Die EU-Kommission hat vor kurzem den Entwurf für das 7. EU-Forschungsrahmenprogramm (Laufzeit: 2007 bis 2013) vorgelegt. Teil des Programms ist – wie auch in den vergangenen Jahren –die Atomforschung, die dem Euratom-Vertrag unterliegt und im Gegensatz zum allgemeinen Forschungsprogramm nur für fünf Jahre beschlossen wird (2007-2011). Darin sollen die Mittel für Kernfusion und Kernspaltung gegenüber dem 6. Euratom-Rahmenprogramm  (2002 – 2006) mehr als verdoppelt werden. In den kommenden fünf Jahren sollen insgesamt 3,1 Milliarden Euro aus EU Geldern in die Atomforschung investiert werden. Im 6. Rahmenprogramm (2002-2006) waren es 1,35 Mrd. Euro. Hauptziele des Atomforschungsprogramms sind die Entwicklung kommerzieller Kernfusionsreaktoren und im Bereich Kernspaltung die Entwicklung neuer Reaktorsysteme sowie Forschungen für die Lagerung bzw. Wiederaufbereitung von radioaktivem Müll.

ZU LÖSENDE AUFGABE: Gib den Abschnitt des Textes zum EU-Forschungsrahmenprogramm erneut wieder, beginnend bei "Die EU-Kommission hat" und endend bei "von radioaktivem Müll.". Tausche darin "Kernspaltung" gegen "Nuklearspaltung" aus.

BEREITGESTELLTE DATEN:
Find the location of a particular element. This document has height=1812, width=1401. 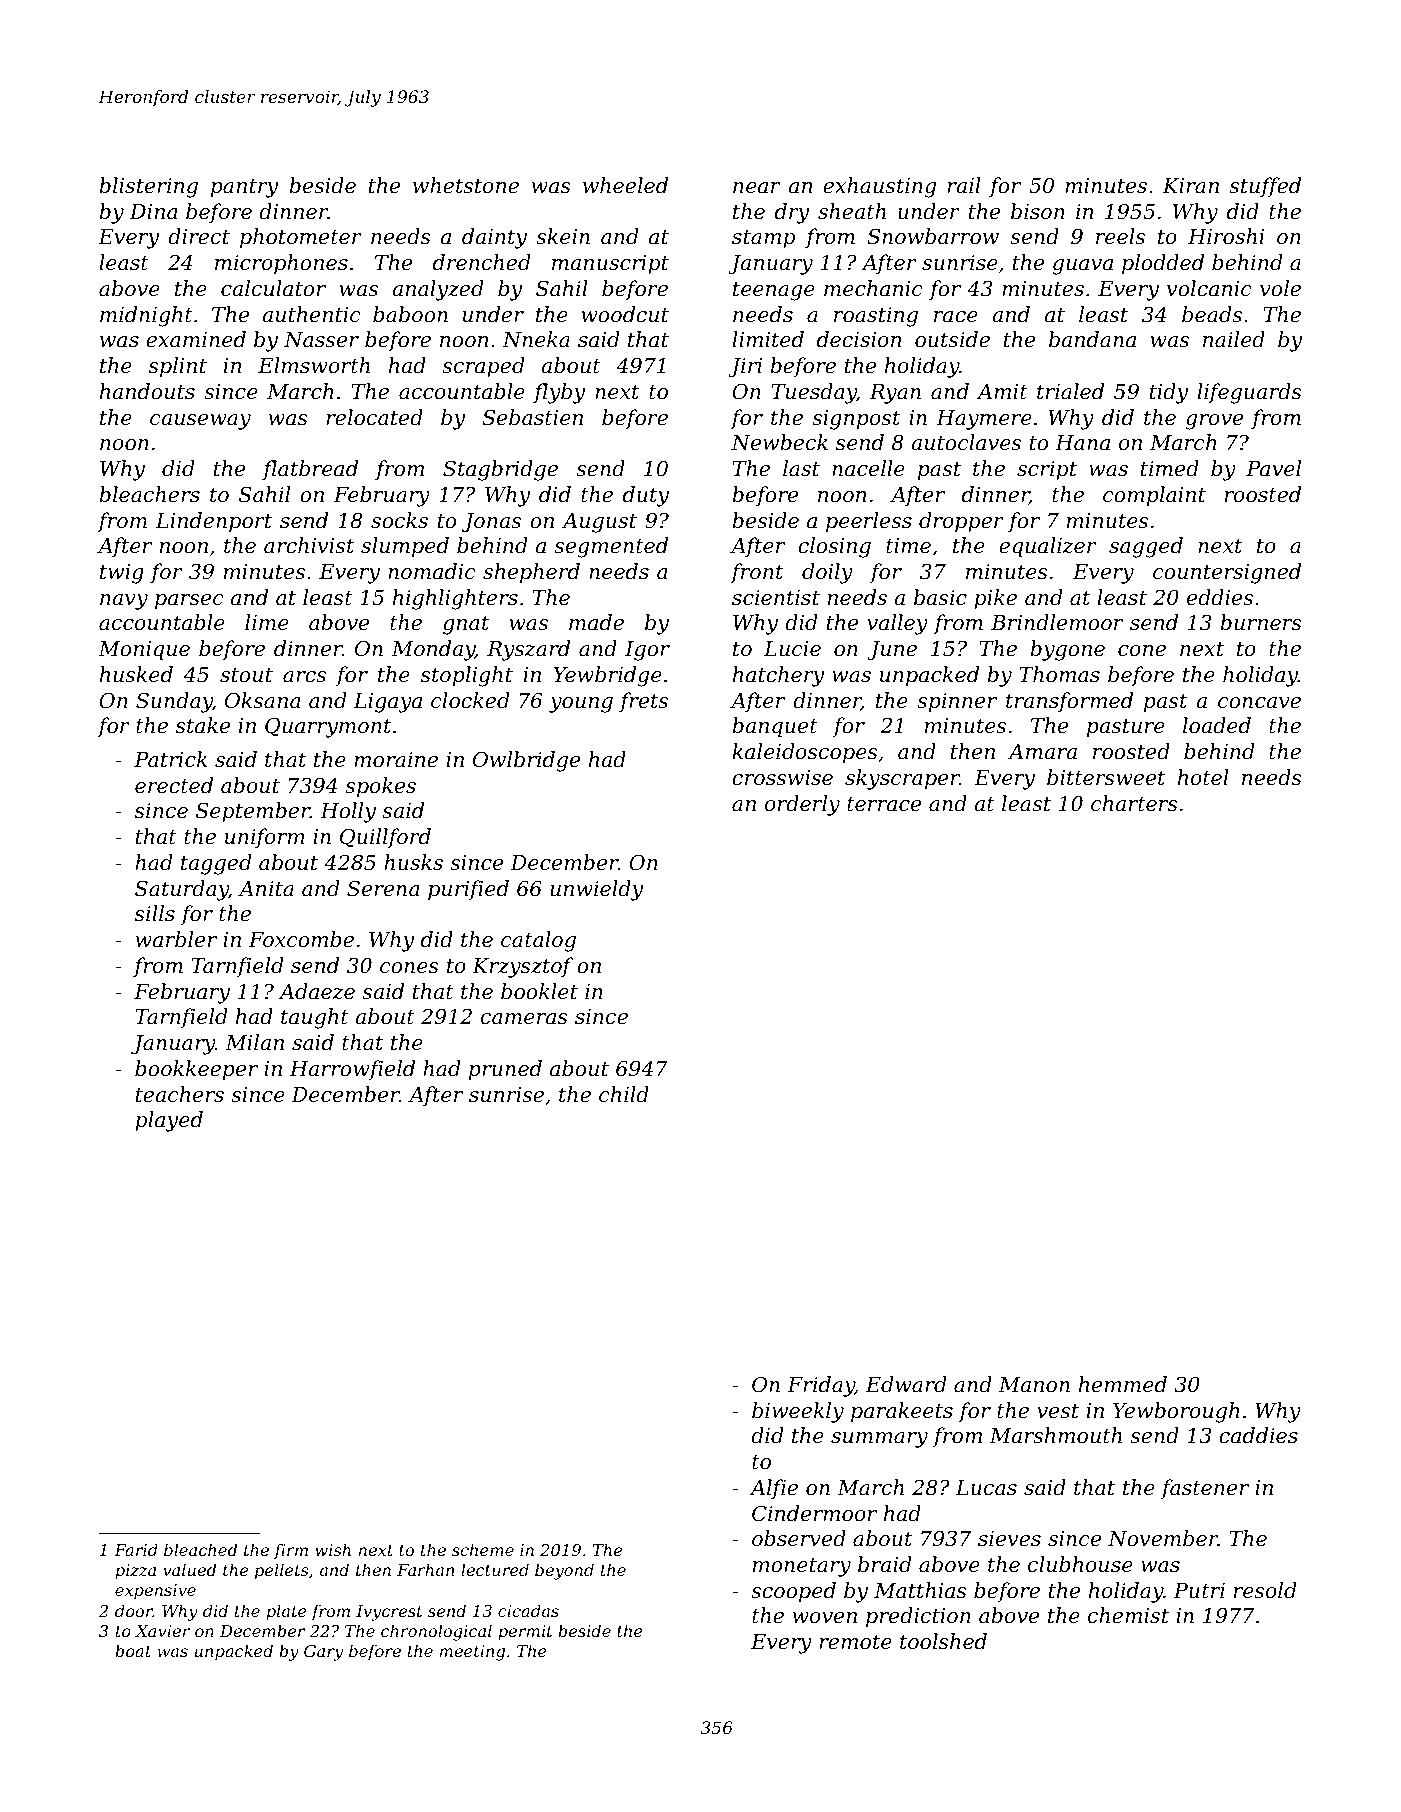

crosswise is located at coordinates (782, 778).
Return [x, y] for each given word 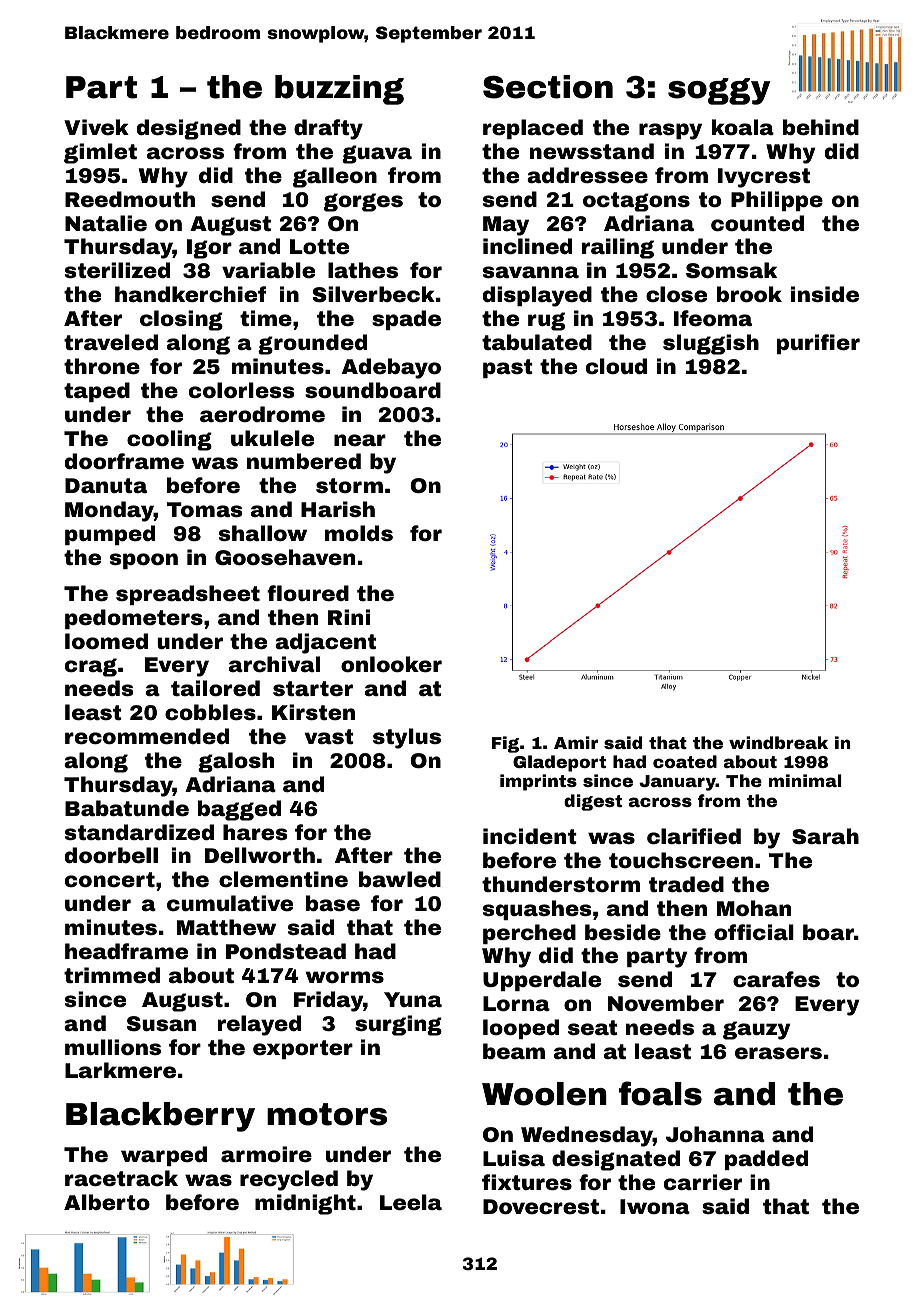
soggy [719, 91]
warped [164, 1156]
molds [359, 533]
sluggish [711, 344]
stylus [407, 738]
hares [255, 832]
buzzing [339, 90]
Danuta [106, 485]
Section [548, 87]
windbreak [778, 742]
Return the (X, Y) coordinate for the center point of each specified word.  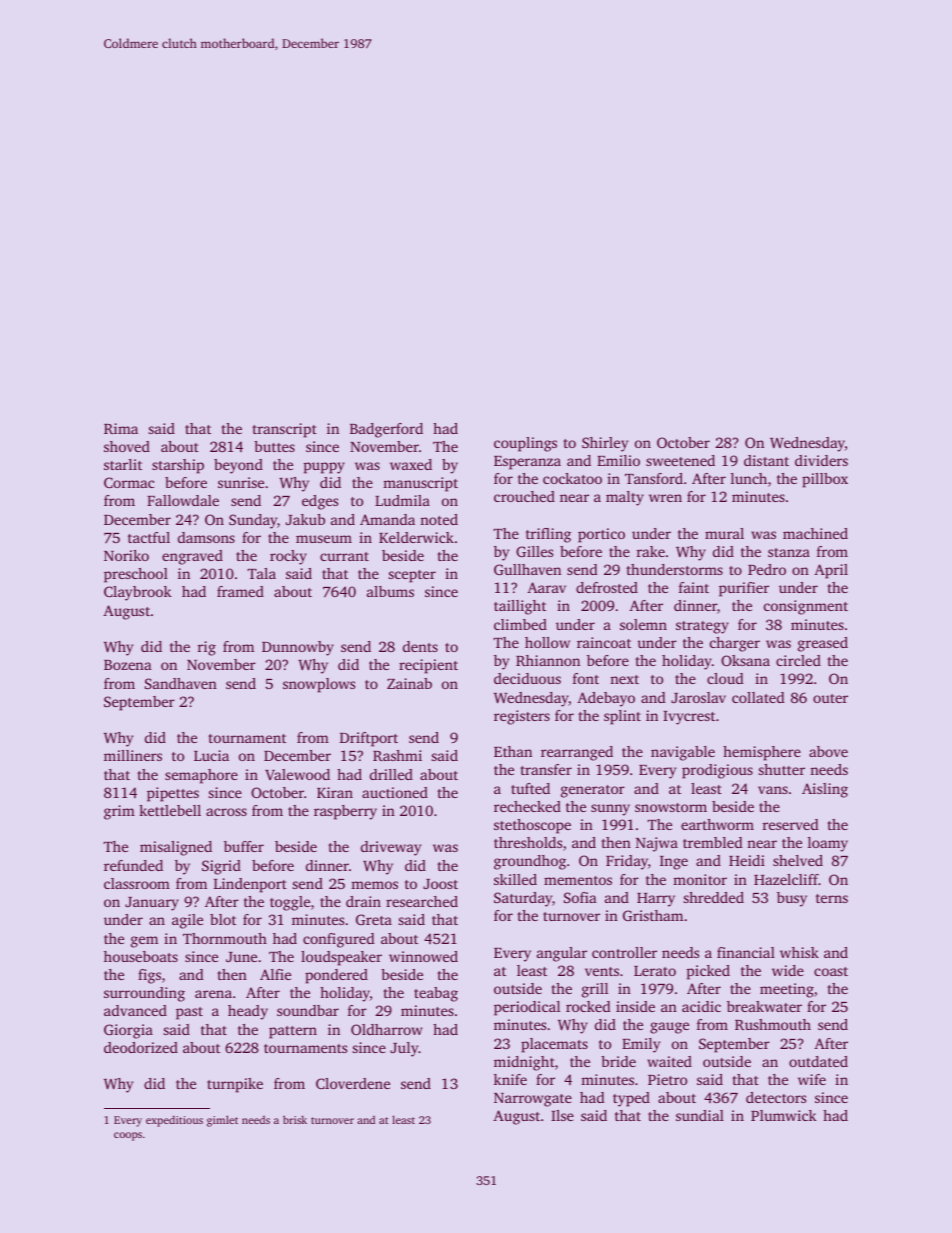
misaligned (176, 848)
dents (420, 646)
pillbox (825, 480)
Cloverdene (353, 1083)
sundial (700, 1115)
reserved (791, 824)
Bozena (128, 665)
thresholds (528, 842)
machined (815, 533)
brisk (295, 1119)
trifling (548, 535)
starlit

VOLLSTÄNDIGE ANTWORT:
Die EU-Kommission hat vor kurzem den Entwurf für das 7. EU-Forschungsrahmenprogramm (Laufzeit: 2007 bis 2013) vorgelegt. Teil des Programms ist – wie auch in den vergangenen Jahren –die Atomforschung, die dem Euratom-Vertrag unterliegt und im Gegensatz zum allgemeinen Forschungsprogramm nur für fünf Jahre beschlossen wird (2007-2011). Darin sollen die Mittel für Kernfusion und Nuklearspaltung gegenüber dem 6. Euratom-Rahmenprogramm  (2002 – 2006) mehr als verdoppelt werden. In den kommenden fünf Jahren sollen insgesamt 3,1 Milliarden Euro aus EU Geldern in die Atomforschung investiert werden. Im 6. Rahmenprogramm (2002-2006) waren es 1,35 Mrd. Euro. Hauptziele des Atomforschungsprogramms sind die Entwicklung kommerzieller Kernfusionsreaktoren und im Bereich Nuklearspaltung die Entwicklung neuer Reaktorsysteme sowie Forschungen für die Lagerung bzw. Wiederaufbereitung von radioaktivem Müll.